▶ TASK BRIEF:
Copy the entries exactly, leaving out nothing.

▶ RECORDS TO PROCESS:

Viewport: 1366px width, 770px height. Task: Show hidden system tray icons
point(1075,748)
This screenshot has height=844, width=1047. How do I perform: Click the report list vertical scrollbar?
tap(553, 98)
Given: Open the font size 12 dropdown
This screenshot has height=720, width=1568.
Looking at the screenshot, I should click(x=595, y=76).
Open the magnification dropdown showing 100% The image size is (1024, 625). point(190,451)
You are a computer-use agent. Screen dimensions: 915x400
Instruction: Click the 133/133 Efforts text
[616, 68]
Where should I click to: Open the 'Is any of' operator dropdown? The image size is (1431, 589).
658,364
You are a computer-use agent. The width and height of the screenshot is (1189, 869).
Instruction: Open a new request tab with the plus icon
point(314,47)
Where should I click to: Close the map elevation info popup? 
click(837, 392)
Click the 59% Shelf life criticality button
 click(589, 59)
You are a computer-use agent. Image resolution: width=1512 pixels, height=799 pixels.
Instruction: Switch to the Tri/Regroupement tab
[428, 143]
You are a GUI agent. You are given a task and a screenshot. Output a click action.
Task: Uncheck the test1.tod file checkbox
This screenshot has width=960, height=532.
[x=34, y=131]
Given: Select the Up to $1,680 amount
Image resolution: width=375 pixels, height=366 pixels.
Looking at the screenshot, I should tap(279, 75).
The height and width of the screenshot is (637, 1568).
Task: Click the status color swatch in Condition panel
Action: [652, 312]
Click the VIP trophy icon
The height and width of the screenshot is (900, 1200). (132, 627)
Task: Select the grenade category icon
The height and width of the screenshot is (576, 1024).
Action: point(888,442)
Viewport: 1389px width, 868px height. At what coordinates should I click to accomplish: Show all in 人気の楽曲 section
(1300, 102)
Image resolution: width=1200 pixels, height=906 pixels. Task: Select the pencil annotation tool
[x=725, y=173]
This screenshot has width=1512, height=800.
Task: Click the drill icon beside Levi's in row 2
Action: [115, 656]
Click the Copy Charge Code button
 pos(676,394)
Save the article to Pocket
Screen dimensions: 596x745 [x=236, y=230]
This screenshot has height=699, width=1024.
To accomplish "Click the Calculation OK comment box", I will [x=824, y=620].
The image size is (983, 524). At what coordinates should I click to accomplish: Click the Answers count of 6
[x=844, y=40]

▶ WRITTEN ANSWER:
Viewport: 1366px width, 770px height. Task: Show hidden system tray icons
point(1075,748)
This screenshot has height=844, width=1047. How do I perform: Click the report list vertical scrollbar?
tap(553, 98)
Given: Open the font size 12 dropdown
This screenshot has height=720, width=1568.
Looking at the screenshot, I should click(x=595, y=76).
Open the magnification dropdown showing 100% The image size is (1024, 625). point(190,451)
You are a computer-use agent. Screen dimensions: 915x400
Instruction: Click the 133/133 Efforts text
[616, 68]
Where should I click to: Open the 'Is any of' operator dropdown? The image size is (1431, 589).
658,364
You are a computer-use agent. The width and height of the screenshot is (1189, 869).
Instruction: Open a new request tab with the plus icon
point(314,47)
Where should I click to: Close the map elevation info popup? 
click(837, 392)
Click the 59% Shelf life criticality button
 click(589, 59)
You are a computer-use agent. Image resolution: width=1512 pixels, height=799 pixels.
Instruction: Switch to the Tri/Regroupement tab
[428, 143]
You are a GUI agent. You are given a task and a screenshot. Output a click action.
Task: Uncheck the test1.tod file checkbox
This screenshot has width=960, height=532.
[x=34, y=131]
Given: Select the Up to $1,680 amount
Image resolution: width=375 pixels, height=366 pixels.
Looking at the screenshot, I should tap(279, 75).
The height and width of the screenshot is (637, 1568).
Task: Click the status color swatch in Condition panel
Action: [652, 312]
Click the VIP trophy icon
The height and width of the screenshot is (900, 1200). (132, 627)
Task: Select the grenade category icon
The height and width of the screenshot is (576, 1024).
Action: point(888,442)
Viewport: 1389px width, 868px height. At what coordinates should I click to accomplish: Show all in 人気の楽曲 section
(1300, 102)
Image resolution: width=1200 pixels, height=906 pixels. Task: Select the pencil annotation tool
[x=725, y=173]
This screenshot has width=1512, height=800.
Task: Click the drill icon beside Levi's in row 2
Action: [115, 656]
Click the Copy Charge Code button
 pos(676,394)
Save the article to Pocket
Screen dimensions: 596x745 [x=236, y=230]
This screenshot has height=699, width=1024.
To accomplish "Click the Calculation OK comment box", I will [x=824, y=620].
The image size is (983, 524). At what coordinates should I click to accomplish: Click the Answers count of 6
[x=844, y=40]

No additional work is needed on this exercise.